Cornerback Tony Carter (right ankle) and safety Duke Ihenacho (right ankle) were both held out of the workout. Carter left Monday night’s win over the Raiders in the first half and did not return. His was the most serious injury the Broncos had in the game and he remains a question mark for Sunday’s affair. Ihenacho was originally injured in the Broncos’ win over the Giants and then tweaked the injury against the Raiders. Linebacker Paris Lenon (thigh) was also held out of Wednesday's practice.

Broncos coach John Fox had classified the injuries Tuesday as "nothing serious.''

Cornerback Champ Bailey (left foot), who has missed the Broncos’ first three games, was limited Wednesday. Bailey looked fluid in his movements in the open period of practice.

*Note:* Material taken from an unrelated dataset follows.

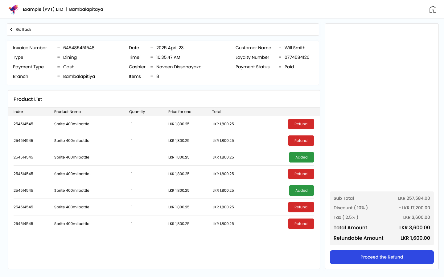Refund the seventh, last product row
Screen dimensions: 444x277
[301, 224]
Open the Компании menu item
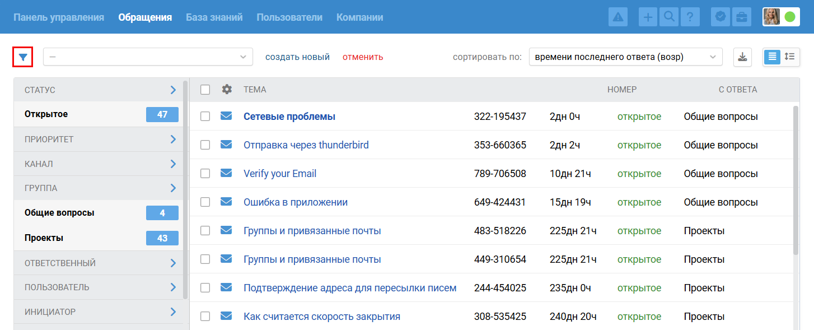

“He practiced all last week … and felt good, no setbacks,’’ Fox said. “And now we’re in the first day of a fresh week … when you don’t play football for a minute, it takes a little bit to get back in football shape and that’s kind of where we are now.’’

Tight end Joel Dreessen (knee) was also limited. Safety David Bruton (neck), wide receiver Demaryius Thomas (left ankle), long snapper Aaron Brewer (rib), running back C.J. Anderson (knee), cornerback Omar Bolden (left shoulder), wide receiver Wes Welker (left ankle), wide receiver Eric Decker (right shoulder), guard Chris Kuper (ankle) all practiced fully.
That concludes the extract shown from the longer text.